The Yambakatas are having another of their traditional weekend ‘doggone’ parties. "Unfortunately" you are not invited!
But you bear it with a grin because your chiYambakata owns everything around here—including the towering grain silos and agribusinesses that are visible in the yonder Shire Valley horizon. Still you like it because—as a member of the ‘reasonably-schooled’ Malawians—you created this YAMBA [Young and Ambitious Malawian Business Achievers] culture.
Cut!
Open your eyes to present day. Your son—in knock-off Chinese jeans—has just sidled around a further kitchen corner of your ram shackled house; probably off to visiting with friends and some puffing off on their daily dose of Nkhotakota "zol". Just yesterday you overheard them:
"Come 2009 we'll buy the wickedest zol in town... and just see "Yellow" on the ballot paper!'
A life of despair… And who is to blame?
Of course, it's you and I—today's parents and policy makers. We have duty-failed to create a conducive environment for our youth. And it’s not about reverting to Dr. Banda and his MYP [Malawi Young Pioneers] concepts. Rather, simply listen to our radios or watch that TVM thing again. Ask yourself: which program seriously emphasizes empowering our youth? None!
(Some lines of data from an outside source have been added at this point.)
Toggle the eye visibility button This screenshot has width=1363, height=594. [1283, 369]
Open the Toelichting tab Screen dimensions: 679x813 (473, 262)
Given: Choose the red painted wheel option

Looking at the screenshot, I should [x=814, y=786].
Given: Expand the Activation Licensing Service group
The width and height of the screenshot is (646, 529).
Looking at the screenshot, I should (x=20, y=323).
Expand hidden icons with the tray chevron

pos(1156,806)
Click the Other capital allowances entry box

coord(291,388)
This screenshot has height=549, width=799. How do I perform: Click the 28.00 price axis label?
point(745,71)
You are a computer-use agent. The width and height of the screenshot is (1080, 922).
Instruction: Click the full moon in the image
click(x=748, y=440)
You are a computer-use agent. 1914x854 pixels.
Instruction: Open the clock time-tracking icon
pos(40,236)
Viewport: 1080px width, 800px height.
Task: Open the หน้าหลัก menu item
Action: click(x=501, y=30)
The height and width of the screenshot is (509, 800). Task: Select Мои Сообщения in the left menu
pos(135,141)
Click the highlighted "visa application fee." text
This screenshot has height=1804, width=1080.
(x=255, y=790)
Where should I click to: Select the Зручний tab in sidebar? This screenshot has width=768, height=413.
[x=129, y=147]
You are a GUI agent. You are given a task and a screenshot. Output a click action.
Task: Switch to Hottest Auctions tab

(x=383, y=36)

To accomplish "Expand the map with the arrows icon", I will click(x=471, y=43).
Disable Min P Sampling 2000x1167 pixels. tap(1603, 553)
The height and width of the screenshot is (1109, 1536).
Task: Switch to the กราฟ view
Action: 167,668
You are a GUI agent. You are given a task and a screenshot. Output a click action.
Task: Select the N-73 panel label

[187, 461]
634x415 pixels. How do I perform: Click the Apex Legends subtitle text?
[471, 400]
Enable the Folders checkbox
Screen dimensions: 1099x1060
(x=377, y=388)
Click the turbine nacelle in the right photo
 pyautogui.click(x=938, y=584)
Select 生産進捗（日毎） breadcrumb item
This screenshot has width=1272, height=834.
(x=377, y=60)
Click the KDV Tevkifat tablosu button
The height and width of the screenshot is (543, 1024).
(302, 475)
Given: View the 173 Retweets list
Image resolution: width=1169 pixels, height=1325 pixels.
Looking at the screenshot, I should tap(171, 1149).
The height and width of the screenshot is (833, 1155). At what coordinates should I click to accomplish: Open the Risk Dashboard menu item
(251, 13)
It’s alright to sit back—and nowadays we do that a lot—blaming the government for "doing nothing about our youth". Just the other day—because our NGOs have now joined in blaming the government for ‘disappearing forex and fuel’—our idle youth were involved in the bloody butchering of 18 lives across Malawi.
And typically the children are suckling the blame games. "Zols and voting Yellow" and “wanton damaging of lives and property after so-called peaceful marches” are now favorite pastimes. Ignored is the fact that the "Jaundice" guys threw out Kamuzu's MYP baby with the dirty bathwater! For ten good years we kept the ‘Yellow tribe’ in power while creating the "beggar syndrome" that has now colonized the brain cells of our youth.
And it has come full circle—ask-Malawi’s NGOs.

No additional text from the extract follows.